A verdade da livre graça de Deus fora quase perdida de vista pelos
judeus. Os rabinos ensinavam que o favor de Deus devia ser alcançado por
merecimento. Esperavam ganhar pelas próprias obras o galardão dos justos. Por
isto seu culto todo era induzido por um espírito ávido e mercenário. Até os
discípulos de Cristo não estavam totalmente livres deste espírito, e o Salvador
aproveitava toda oportunidade para mostrar-lhes seu erro. Justamente antes de
dar a parábola dos trabalhadores ocorreu um evento que Lhe ofereceu a
oportunidade para apresentar os justos princípios.
Indo Seu caminho, um
jovem príncipe correu-Lhe ao encontro e, ajoelhando-se, saudou-O
reverentemente. "Bom Mestre", disse, "que bem farei, para
conseguir a vida eterna?" Matheus 19:16.
O príncipe dirigiu-se a
Cristo meramente como a um rabino honrado, não reconhecendo nEle o Filho de
Deus. O Salvador disse: "Por que Me chamas bom? Não há bom, senão um só
que é Deus." Matheus 19:17. Em que sentido Me chamas bom? Deus unicamente
é bom. Se Me reconheces como tal, precisas receber-Me como Seu Filho e
representante.
"Se queres, porém, entrar na vida", acrescentou,
"guarda os mandamentos." Matheus 19:17. O caráter de Deus é expresso
em Sua lei; e se queres estar em harmonia com Deus, os princípios de Sua lei
devem ser o motivo de todas as tuas ações.
Cristo não diminui as
exigências da lei. Em linguagem inconfundível apresenta a obediência a ela como
condição da vida eterna - a mesma condição requerida de Adão antes da queda. O
Senhor não espera agora menos de nós, do que esperava do homem no Paraíso,
obediência perfeita, justiça irrepreensível. A exigência sob o pacto da graça é
tão ampla quanto os requisitos ditados no Éden - harmonia com a lei de Deus,
que é santa, justa e boa.
Às palavras:
"Guarda os mandamentos", o jovem respondeu: "Quais?" Matheus
19:17 e 18. Supôs que fossem alguns preceitos cerimoniais; mas Cristo falava da
lei dada no Sinai. Mencionou diversos mandamentos da segunda tábua do decálogo,
e resumiu-os todos no preceito: "Amarás o teu próximo como a ti
mesmo." Matheus 19:19.
O jovem respondeu sem
hesitação: "Tudo isso tenho guardado desde a minha mocidade; que me falta
ainda?" Matheus 19:20. Sua compreensão da lei era externa e superficial.

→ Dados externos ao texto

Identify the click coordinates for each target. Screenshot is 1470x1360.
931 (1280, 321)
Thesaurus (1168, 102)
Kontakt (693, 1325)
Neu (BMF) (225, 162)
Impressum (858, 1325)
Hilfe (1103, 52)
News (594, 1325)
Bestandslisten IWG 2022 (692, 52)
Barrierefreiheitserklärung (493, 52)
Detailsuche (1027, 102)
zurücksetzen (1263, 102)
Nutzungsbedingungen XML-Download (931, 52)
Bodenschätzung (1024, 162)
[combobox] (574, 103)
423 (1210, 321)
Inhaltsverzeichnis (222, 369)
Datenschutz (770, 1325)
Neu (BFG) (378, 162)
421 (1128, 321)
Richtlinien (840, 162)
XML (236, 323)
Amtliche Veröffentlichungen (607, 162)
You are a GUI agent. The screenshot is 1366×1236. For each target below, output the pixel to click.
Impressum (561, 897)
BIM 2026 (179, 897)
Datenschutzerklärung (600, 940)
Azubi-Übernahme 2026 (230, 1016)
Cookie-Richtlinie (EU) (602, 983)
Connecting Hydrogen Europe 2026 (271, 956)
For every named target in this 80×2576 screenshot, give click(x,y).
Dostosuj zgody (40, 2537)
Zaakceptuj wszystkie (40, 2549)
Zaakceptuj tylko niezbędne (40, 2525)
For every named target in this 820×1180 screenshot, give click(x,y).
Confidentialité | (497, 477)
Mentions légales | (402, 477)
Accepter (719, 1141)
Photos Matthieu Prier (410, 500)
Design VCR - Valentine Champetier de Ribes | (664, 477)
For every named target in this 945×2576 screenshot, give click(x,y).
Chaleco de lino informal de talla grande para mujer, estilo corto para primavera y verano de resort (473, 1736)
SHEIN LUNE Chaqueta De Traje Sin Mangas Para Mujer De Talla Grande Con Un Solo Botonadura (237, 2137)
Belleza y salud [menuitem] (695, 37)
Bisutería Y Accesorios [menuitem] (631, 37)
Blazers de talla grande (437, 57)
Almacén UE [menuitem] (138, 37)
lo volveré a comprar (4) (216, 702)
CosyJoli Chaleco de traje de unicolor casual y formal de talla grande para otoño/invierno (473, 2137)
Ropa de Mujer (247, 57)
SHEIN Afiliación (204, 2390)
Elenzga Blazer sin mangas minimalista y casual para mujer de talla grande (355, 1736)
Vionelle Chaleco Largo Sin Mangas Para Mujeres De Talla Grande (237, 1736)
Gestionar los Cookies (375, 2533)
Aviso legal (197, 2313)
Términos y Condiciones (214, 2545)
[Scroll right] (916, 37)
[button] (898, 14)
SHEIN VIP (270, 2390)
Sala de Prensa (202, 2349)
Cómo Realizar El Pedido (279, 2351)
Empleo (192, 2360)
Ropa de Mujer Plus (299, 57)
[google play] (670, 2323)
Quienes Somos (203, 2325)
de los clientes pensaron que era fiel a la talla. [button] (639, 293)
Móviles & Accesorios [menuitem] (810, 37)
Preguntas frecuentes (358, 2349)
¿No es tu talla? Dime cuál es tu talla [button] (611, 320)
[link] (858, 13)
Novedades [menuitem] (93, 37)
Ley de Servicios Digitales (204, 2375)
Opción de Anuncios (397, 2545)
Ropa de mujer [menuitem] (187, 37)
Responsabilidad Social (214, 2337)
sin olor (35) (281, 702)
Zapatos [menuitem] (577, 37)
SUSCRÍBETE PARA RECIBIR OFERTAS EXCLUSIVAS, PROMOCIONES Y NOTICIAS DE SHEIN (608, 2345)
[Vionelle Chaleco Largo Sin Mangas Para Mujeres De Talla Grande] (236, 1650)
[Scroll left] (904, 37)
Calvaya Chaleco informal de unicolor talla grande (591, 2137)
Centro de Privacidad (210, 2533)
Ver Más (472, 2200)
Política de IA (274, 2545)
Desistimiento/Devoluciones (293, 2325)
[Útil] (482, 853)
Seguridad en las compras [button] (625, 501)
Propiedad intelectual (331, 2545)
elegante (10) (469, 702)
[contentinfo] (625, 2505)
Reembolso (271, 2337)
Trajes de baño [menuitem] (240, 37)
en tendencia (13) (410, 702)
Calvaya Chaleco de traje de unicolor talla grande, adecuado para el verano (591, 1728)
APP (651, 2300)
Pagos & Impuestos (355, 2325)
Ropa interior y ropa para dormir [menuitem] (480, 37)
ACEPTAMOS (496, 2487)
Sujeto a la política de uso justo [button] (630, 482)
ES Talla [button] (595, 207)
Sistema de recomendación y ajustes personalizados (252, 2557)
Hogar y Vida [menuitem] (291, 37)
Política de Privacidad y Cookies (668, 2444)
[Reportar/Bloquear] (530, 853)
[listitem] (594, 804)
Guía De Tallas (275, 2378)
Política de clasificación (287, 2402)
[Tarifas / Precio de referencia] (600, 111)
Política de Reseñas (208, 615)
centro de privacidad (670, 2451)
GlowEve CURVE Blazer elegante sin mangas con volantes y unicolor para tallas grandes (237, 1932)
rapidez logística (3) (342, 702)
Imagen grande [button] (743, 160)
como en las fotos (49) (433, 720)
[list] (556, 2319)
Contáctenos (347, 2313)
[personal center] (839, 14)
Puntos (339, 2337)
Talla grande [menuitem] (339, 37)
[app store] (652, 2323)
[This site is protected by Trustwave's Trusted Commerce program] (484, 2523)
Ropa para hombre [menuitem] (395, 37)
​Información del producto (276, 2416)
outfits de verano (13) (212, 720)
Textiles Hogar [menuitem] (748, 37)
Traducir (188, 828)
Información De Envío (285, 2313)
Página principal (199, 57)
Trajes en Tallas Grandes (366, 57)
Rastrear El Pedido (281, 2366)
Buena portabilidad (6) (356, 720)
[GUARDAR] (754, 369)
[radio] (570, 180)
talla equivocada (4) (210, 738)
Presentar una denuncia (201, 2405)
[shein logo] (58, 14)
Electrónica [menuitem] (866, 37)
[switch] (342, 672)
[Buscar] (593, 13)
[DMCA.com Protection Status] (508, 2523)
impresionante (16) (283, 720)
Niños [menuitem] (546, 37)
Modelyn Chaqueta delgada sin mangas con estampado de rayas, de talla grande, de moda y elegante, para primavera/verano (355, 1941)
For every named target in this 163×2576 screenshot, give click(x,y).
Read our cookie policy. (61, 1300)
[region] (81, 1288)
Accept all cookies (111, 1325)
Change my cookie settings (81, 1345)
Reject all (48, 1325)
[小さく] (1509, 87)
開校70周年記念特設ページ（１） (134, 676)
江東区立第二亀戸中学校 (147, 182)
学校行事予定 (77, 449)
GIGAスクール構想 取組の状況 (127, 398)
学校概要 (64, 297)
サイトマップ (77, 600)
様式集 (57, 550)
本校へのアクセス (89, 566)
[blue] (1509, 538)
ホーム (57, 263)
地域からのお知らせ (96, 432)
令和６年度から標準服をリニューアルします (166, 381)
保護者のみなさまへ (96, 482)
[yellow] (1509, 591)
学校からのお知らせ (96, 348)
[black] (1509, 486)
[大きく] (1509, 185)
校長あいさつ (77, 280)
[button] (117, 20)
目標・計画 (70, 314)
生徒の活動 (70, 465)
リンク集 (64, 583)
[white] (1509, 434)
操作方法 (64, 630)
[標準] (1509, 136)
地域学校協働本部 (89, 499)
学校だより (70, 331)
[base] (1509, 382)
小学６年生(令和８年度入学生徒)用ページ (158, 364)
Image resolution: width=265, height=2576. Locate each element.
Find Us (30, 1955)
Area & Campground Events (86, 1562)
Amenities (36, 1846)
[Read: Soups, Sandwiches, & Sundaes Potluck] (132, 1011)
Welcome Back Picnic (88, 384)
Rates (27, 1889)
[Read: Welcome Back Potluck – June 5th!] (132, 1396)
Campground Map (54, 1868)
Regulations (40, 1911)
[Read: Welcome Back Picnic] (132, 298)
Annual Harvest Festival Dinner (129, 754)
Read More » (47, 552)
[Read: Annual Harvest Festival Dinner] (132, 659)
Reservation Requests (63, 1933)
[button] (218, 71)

Julgado segundo o padrão humano, preservara caráter irrepreensível. Em grande
parte sua vida exterior fora isenta de culpa; acreditara realmente que sua
obediência fora sem falha. Contudo tinha um receio íntimo de que nem tudo
estava direito entre seu coração e Deus. Isso originou a pergunta: "Que me
falta ainda?"
"Se queres ser
perfeito", disse Cristo, "vai, vende tudo o que tens, dá-o aos pobres
e terás um tesouro no Céu; e vem e segue-Me. E o jovem, ouvindo essa palavra,
retirou-se triste, porque possuía muitas propriedades." Matheus 19:21 e
22.
O amante de si mesmo é transgressor da lei. Isto quis Jesus
revelar ao jovem, e submeteu-o a uma prova de modo tal, que manifestaria o
egoísmo de seu coração. Mostrou-lhe a nódoa do caráter. O jovem não desejou
mais esclarecimento. Nutrira na alma um ídolo - o mundo era o seu deus.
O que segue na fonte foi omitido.